Конечно, наутро он никуда не поехал. И не потому, что у него не оказалось денег на билет до Нью-Йорка, и не потому, что голова с утра болела сильнее, чем обычно. И даже не потому, что в восемь часов на его пороге появился шериф Келлман и учинил допрос с пристрастием по поводу «дурных мыслей в голове».
– В чем твоя проблема, Сол? – с порога начал шериф. – Почему ты не хочешь жить, как все нормальные люди?
– Почему же не хочу, шериф? Очень даже хочу. – Превозмогая головную боль, Сол пытался быть вежливым. – Вон и сорняки у забора убирать начал.
– Сорняки меня сейчас не интересуют, – оборвал его шериф. – Что за представление ты устроил в лавке Берни?
– Какое представление? Я просто зашел за выпивкой. У меня немного не хватало, но Берни оказался мировым парнем, уступил мне в цене. Я взял бутылку, поблагодарил Берни за доброту и ушел.
– Берни рассказывает совсем другую историю. Говорит, ты ему угрожал устроить поджог. Это так?
– О господи, нет, конечно! Берни что-то напутал. У меня и в мыслях не было вредить ему. Да я первый приведу в участок того, кто покусится на его лавку!
– Хорошо, если так, Сол, – растягивая слова, проговорил шериф. – Потому что, если это неправда, если в твоей голове роятся дурные мысли, я не стану изображать мирового парня. Мне в поселке проблемы не нужны. И преступления не нужны.
– Полностью с вами согласен, шериф. Кому нужны преступления? – Сол с трудом понимал, что говорит ему шериф, – так сильно болела голова.
– И еще одно: пора бы тебе найти работу. Все твои проблемы от безделья. Как только ты займешься настоящим делом, на глупости времени не останется. Ты со мной согласен, Сол?
– Согласен, шериф. И спасибо за совет, я обязательно обдумаю ваши слова на досуге. – Сол готов был пообещать все, что угодно, лишь бы шериф побыстрее ушел.
– Правда? Ты говоришь серьезно? – Шериф оживился, идея трудоустроить тунеядца Сола воодушевила его.
– Конечно, шериф. Как еще я могу доказать свои добрые намерения?
– Знаешь, у мистера Уоррена на мельнице освободилось местечко. Платят немного, но и перетруждаться не придется, – сообщил Келлман. – Я могу замолвить за тебя словечко.
– Было бы чудесно.
– Только смотри, у Уоррена работники спиртного не употребляют. Если он заметит, что ты накануне хватил лишнего, до работы тебя не допустит. Как думаешь, справишься?

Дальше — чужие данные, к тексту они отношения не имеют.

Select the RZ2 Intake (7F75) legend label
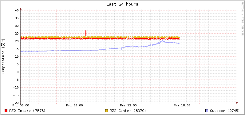This screenshot has width=245, height=115. click(27, 111)
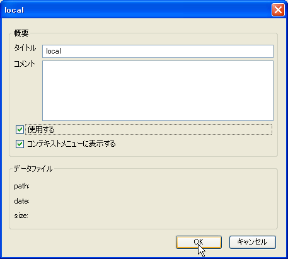Dismiss the dialog with the キャンセル button
This screenshot has height=259, width=288.
[x=253, y=242]
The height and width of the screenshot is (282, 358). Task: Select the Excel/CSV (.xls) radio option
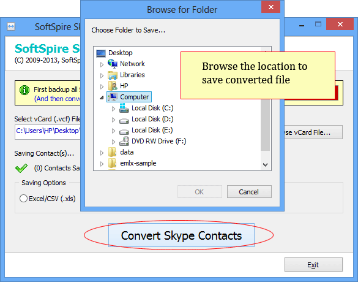coord(23,198)
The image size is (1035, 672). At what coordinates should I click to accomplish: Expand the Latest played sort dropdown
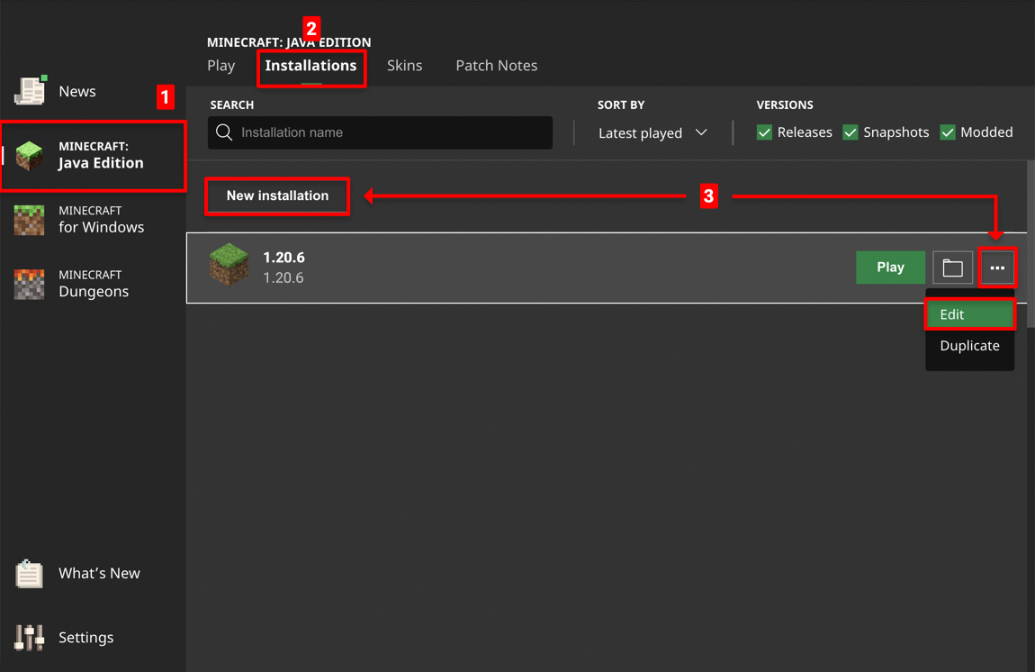[x=653, y=133]
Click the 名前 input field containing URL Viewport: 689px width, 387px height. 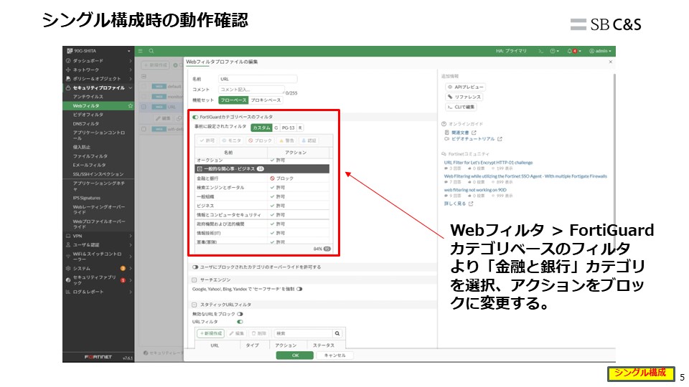(257, 79)
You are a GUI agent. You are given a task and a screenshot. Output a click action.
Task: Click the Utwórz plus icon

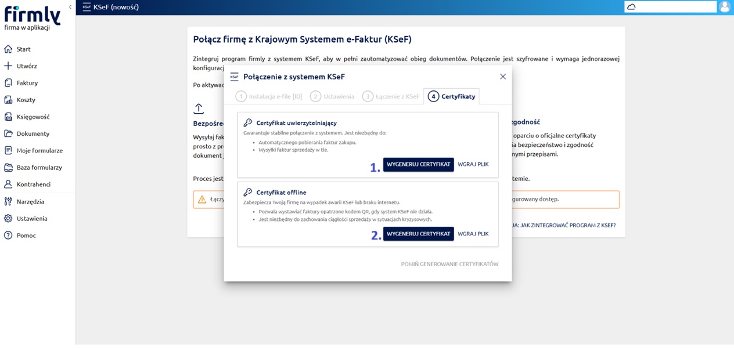point(8,66)
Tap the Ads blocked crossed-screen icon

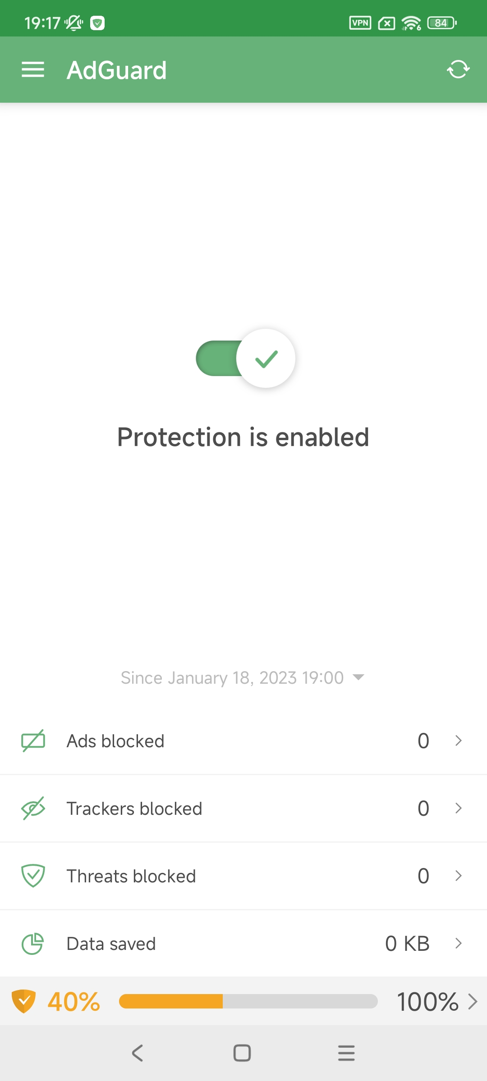(x=33, y=741)
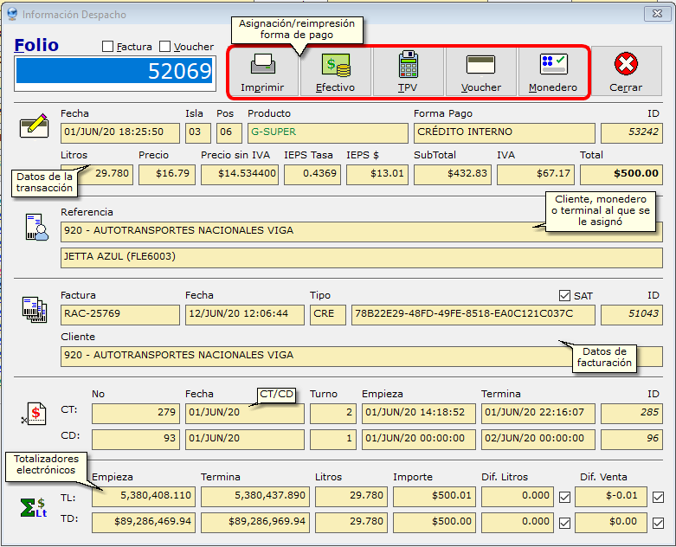
Task: Toggle the TD Dif. Venta checkbox
Action: click(658, 522)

– Думаю, да. На самом деле мне это не особо интересно. Я ведь и пью только от скуки. А когда у меня появится работа, про спиртное я и не вспомню.
– Хорошо, я сегодня же поговорю с Уорреном. – Шериф открыл входную дверь, собираясь уходить. – А насчет лавки Берни имей в виду: если что-то там случится, первым подозреваемым пойдешь ты.
Как мог он убедил Келлмана, что не собирается поджигать лавку Берни. Тот сделал контрольное предупреждение, но сажать его под арест не стал, так что из ситуации с поджогом он вышел чистым.
В Нью-Йорк он не поехал по той простой причине, что жутко боялся встретить там знакомых. Все-таки в этом городе он прожил несколько лет, не может быть, чтобы ни одного знакомого там не осталось. Огласка ему противопоказана, он все-таки ждал расправы со стороны коллег «Марка». С какой бы стороны они ни прибыли, из Москвы ли, из числа ли местных шпионов, для него это означало верную смерть.